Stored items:
BEGIN
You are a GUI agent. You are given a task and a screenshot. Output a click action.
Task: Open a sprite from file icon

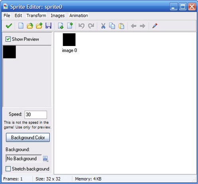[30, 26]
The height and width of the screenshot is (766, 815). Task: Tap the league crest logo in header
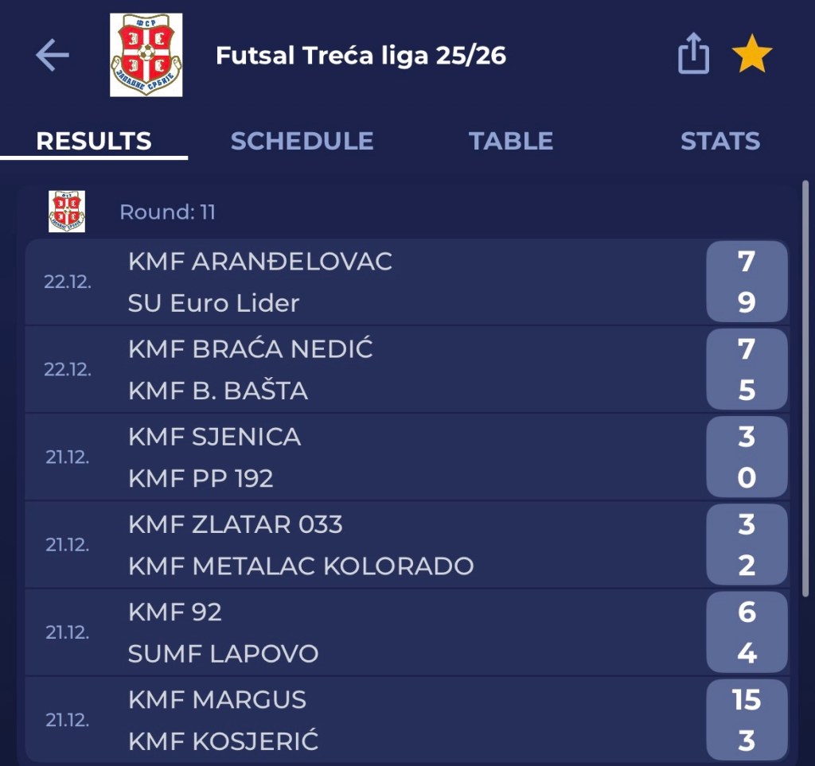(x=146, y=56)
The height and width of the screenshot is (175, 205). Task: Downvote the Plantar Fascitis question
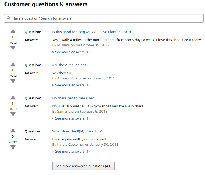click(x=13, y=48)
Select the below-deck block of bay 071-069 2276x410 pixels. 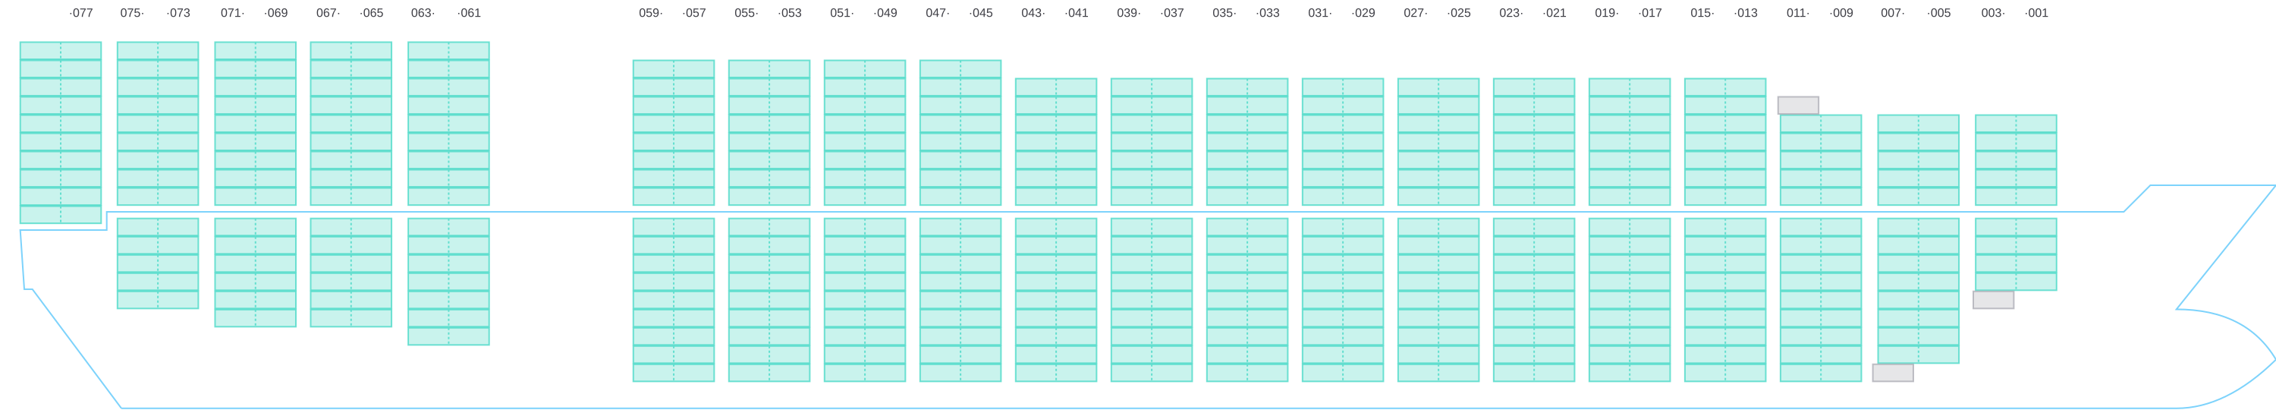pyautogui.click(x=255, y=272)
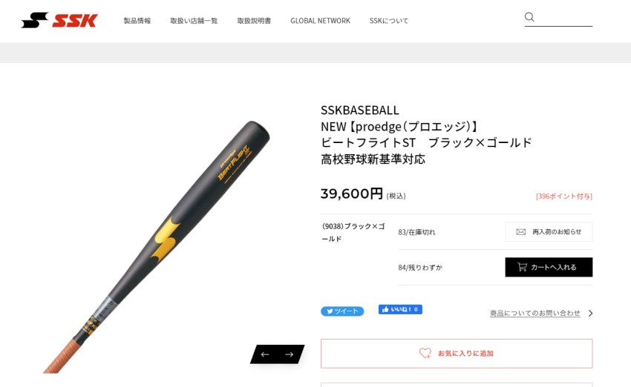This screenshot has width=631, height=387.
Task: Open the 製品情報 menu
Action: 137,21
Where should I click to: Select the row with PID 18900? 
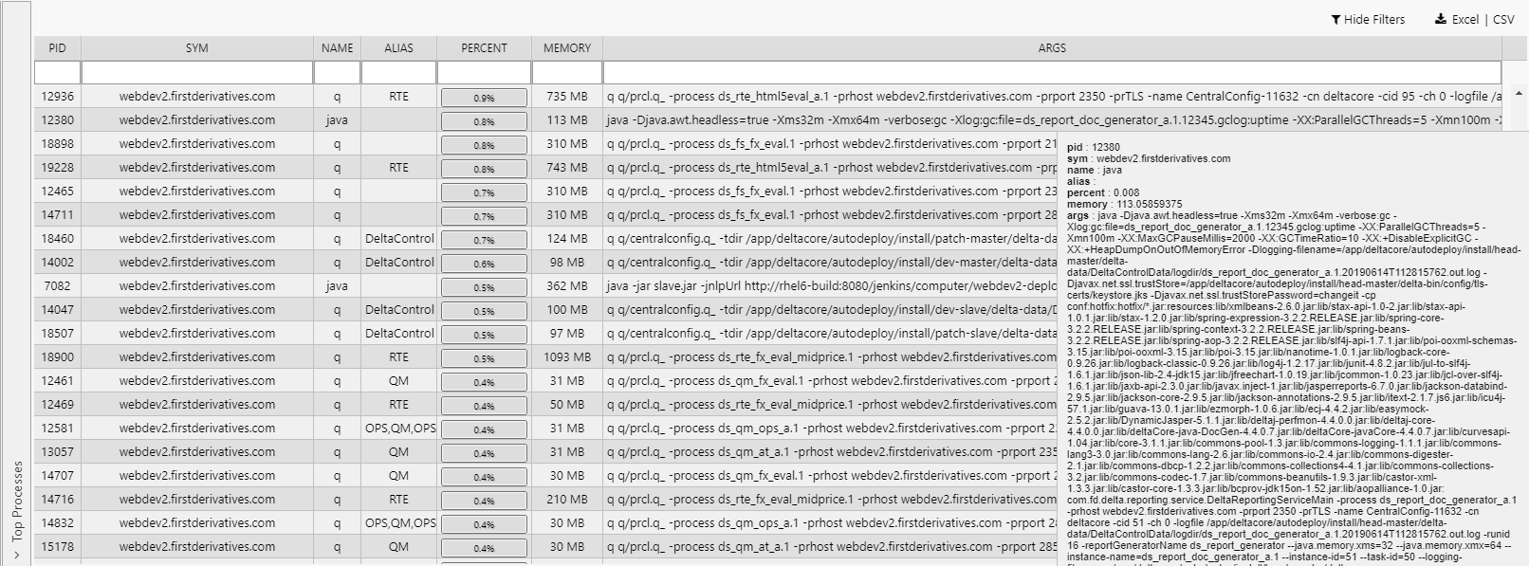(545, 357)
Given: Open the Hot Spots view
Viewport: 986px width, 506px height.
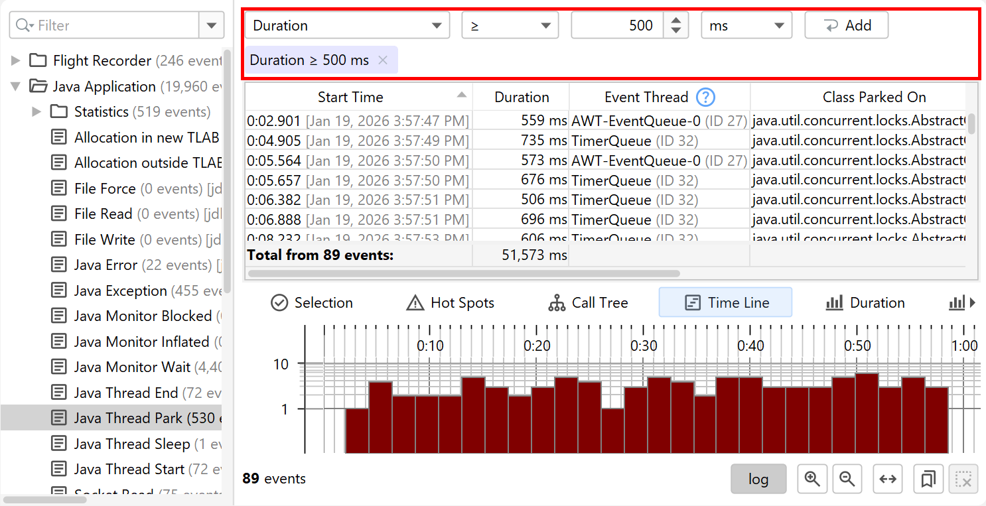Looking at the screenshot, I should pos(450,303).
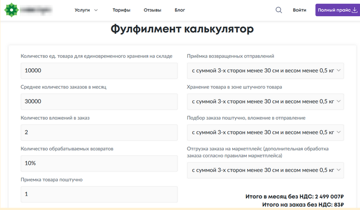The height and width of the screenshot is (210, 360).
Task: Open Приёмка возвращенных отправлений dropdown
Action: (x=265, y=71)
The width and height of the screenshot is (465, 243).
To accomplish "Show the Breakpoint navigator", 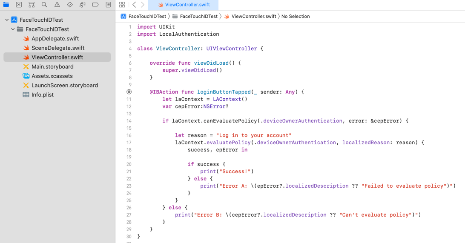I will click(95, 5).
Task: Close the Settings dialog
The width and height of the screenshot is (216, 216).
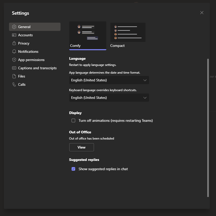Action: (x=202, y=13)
END
◆ **Work to be completed**
The lines from the one containing "The width and height of the screenshot is (216, 216)." through the end of the data above are to be copied exactly, both ends included, and pictures are to be omitted.

◆ **Answer to the problem**
The width and height of the screenshot is (216, 216).
Action: (x=202, y=13)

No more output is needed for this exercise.